Can an iPad that's been turned off be tracked?
March 4, 2014 9:39 AM Subscribe
My company recently issued iPads to my colleagues and me. Most of us are pretty happy about it, because, among other things, they will replace a lot of paper we had to lug around. There is a vocal minority, however, that fears the iPads will allow the company to track us, even when they're turned off.
posted by dinger to Technology (12 answers total) 1 user marked this as a favorite
The iPads include a Mobile Device Manager, in this case Mobile Iron, which allows the company to issue updates and keep certain proprietary software up to date. Some of the more paranoid among us have taken to emailing dire warnings that the iPads will allow the company to track our whereabouts and usage, even when they're powered down. A Google search turns up nothing about this either way, perhaps because it's such a clumsy search to find the right words for.
I wouldn't normally pay much attention to the lunatic fringe, but I'm in a position where many people ask me if the tracking allegations are true. Before I condemn the "tracking" faction as tin-foil hat wackos, I'd like to know for sure.

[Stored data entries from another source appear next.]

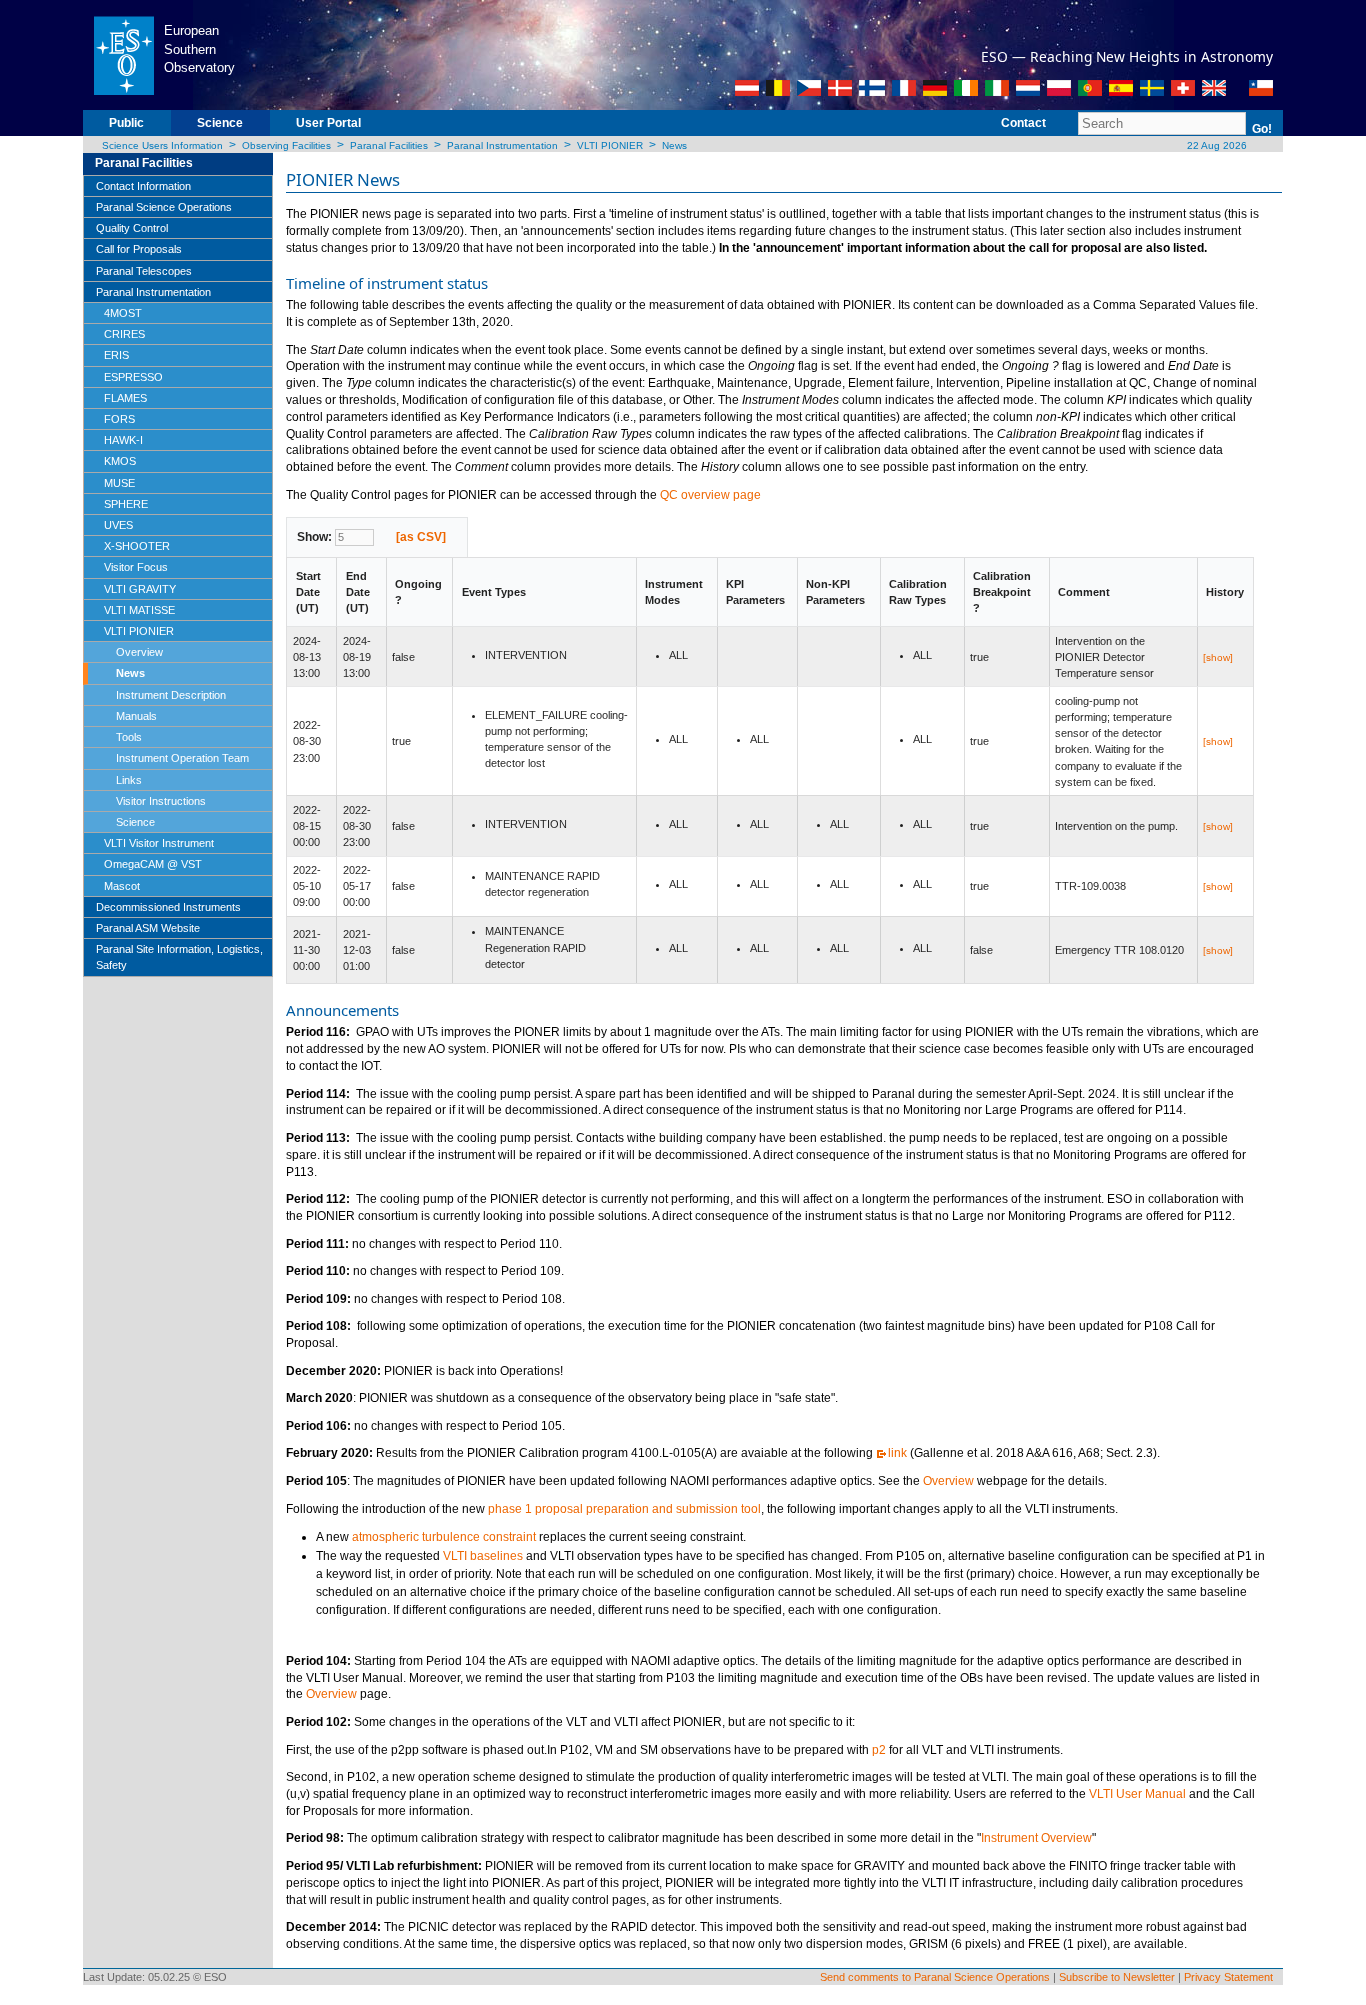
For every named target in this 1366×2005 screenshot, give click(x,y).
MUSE (119, 483)
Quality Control (132, 228)
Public (126, 123)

My response up to this point has been, "No. An unpowered device has no way to broadcast it's position, or to respond to interrogations." But lately I've been wondering: Is it possible for a mobile device to remain partially powered when ostensibly turned off, similar to the old "instant-on" TV's which maintained a very low power state as long as they were plugged in? Could such a low-power state allow the device to be awakened, or otherwise powered up?
Note, this is not a question about the various settings on the iPad that allow for privacy, location services, and restrictions. I'm intimately familiar with those. I simply want to know if the folks who are alleging nefarious tracking capabilities for an unpowered device are being silly.